COMM.
JL
COUR DE CASSATION
______________________
Audience publique du 4 juillet 2018
Rejet non spécialement motivé
M. X..., conseiller doyen
faisant fonction de président
Décision n° 10363 F
Pourvoi n° F 16-26.496
R É P U B L I Q U E F R A N Ç A I S E
_________________________
AU NOM DU PEUPLE FRANÇAIS
_________________________
LA COUR DE CASSATION, CHAMBRE COMMERCIALE, FINANCIÈRE ET ÉCONOMIQUE, a rendu la décision suivante :
Vu le pourvoi formé par M. Emmanuel Y..., domicilié [...] ,
contre l'arrêt rendu le 27 septembre 2016 par la cour d'appel de Besançon (1re chambre civile et commerciale), dans le litige l'opposant :
1°/ à la société Crédit lyonnais, société anonyme, dont le siège est [...] , ayant un établissement [...] ,
2°/ à la société Crédit logement, société anonyme, dont le siège est [...] ,
défenderesses à la cassation ;
Vu la communication faite au procureur général ;
LA COUR, en l'audience publique du 23 mai 2018, où étaient présents : M. X..., conseiller doyen faisant fonction de président, M. Z..., conseiller rapporteur, M. Guérin, conseiller, Mme A..., avocat général, M. Graveline, greffier de chambre ;
Vu les observations écrites de la SCP Gatineau et Fattaccini, avocat de M. Y..., de la SCP Matuchansky, Poupot et Valdelièvre, avocat de la société Crédit lyonnais ;
Sur le rapport de M. Z..., conseiller, l'avis de Mme A..., avocat général, et après en avoir délibéré conformément à la loi ;
Vu l'article 1014 du code de procédure civile ;
Attendu que les moyens de cassation annexés, qui sont invoqués à l'encontre de la décision attaquée, ne sont manifestement pas de nature à entraîner la cassation ;
Qu'il n'y a donc pas lieu de statuer par une décision spécialement motivée ;
REJETTE le pourvoi ;
Condamne M. Y... aux dépens ;
Vu l'article 700 du code de procédure civile, rejette sa demande et le condamne à payer à la société Crédit lyonnais la somme de 3 000 euros ;
Ainsi décidé par la Cour de cassation, chambre commerciale, financière et économique, et prononcé par le président en son audience publique du quatre juillet deux mille dix-huit. MOYENS ANNEXES à la présente décision
Moyens produits par la SCP Gatineau et Fattaccini, avocat aux Conseils, pour M. Y...

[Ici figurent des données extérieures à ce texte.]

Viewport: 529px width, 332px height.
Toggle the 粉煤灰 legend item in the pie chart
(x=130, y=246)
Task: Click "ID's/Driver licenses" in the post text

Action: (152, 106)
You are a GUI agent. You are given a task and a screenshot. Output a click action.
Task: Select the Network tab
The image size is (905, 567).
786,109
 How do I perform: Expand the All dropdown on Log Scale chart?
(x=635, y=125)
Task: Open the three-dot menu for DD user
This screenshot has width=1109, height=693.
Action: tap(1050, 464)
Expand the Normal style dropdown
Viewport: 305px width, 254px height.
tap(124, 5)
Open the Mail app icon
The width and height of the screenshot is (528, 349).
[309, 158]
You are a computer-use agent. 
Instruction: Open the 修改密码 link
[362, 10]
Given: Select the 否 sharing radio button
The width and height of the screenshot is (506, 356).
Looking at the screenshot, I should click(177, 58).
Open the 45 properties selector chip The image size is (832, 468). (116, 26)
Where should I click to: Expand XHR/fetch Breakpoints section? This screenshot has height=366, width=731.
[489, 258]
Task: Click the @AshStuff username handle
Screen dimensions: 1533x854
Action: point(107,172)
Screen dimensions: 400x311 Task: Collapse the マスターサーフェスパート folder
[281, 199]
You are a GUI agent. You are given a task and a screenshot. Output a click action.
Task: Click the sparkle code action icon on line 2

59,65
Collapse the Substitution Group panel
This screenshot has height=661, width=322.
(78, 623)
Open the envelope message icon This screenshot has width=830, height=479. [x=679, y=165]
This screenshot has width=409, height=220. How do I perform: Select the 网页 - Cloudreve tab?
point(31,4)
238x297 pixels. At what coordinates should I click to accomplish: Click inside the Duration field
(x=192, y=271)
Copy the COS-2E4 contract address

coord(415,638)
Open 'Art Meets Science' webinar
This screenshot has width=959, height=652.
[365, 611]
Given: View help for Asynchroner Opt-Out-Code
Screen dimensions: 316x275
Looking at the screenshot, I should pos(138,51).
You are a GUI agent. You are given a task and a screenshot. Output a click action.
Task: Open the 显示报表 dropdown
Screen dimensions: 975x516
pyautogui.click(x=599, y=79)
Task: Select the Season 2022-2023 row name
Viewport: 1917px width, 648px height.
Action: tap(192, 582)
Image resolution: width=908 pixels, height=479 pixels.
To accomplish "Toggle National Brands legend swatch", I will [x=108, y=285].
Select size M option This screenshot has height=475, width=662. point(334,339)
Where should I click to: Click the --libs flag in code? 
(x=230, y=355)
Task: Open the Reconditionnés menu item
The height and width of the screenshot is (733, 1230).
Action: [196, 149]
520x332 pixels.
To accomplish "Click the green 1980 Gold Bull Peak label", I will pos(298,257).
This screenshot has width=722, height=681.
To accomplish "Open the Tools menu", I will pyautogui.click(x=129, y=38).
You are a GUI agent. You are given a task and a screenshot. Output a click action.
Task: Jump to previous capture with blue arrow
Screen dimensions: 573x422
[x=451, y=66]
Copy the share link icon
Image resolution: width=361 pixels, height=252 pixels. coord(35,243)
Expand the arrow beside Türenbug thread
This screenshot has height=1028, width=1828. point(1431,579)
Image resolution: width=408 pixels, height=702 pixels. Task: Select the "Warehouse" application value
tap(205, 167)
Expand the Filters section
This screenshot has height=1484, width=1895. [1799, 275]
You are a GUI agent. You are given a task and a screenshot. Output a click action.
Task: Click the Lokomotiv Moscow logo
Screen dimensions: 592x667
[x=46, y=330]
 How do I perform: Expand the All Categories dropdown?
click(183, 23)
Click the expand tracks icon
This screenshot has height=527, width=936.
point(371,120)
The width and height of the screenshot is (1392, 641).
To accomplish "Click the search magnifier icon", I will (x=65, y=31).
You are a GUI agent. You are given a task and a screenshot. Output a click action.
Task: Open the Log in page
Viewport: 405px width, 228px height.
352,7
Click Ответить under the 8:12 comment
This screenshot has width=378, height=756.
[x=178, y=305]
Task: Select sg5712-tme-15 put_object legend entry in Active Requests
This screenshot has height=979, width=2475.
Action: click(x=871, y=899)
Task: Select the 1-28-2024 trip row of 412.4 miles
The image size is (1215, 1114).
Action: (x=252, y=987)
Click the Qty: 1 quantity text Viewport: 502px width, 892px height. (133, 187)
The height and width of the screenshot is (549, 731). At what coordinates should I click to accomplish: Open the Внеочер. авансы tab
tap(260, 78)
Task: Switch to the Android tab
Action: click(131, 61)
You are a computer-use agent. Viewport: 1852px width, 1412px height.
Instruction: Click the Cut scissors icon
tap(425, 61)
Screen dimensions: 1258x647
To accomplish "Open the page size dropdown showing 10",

PREMIER MOYEN DE CASSATION :
Il est fait grief à l'arrêt attaqué d'AVOIR déclaré recevable l'action du Crédit Lyonnais visant à faire condamner M. Y... au paiement de la somme de 214.287,59 euros outre intérêts au taux de 4,87% l'an à compter du 22 avril 2014 au titre du prêt d'un montant de 200.000 euros accordé le 14 novembre 2007 avec capitalisation des intérêts de retard et d'AVOIR fait droit à cette demande, condamnant M. Y... à payer les sommes dues à ce titre, et au titre des dépens et de l'article 700 du code de procédure civile.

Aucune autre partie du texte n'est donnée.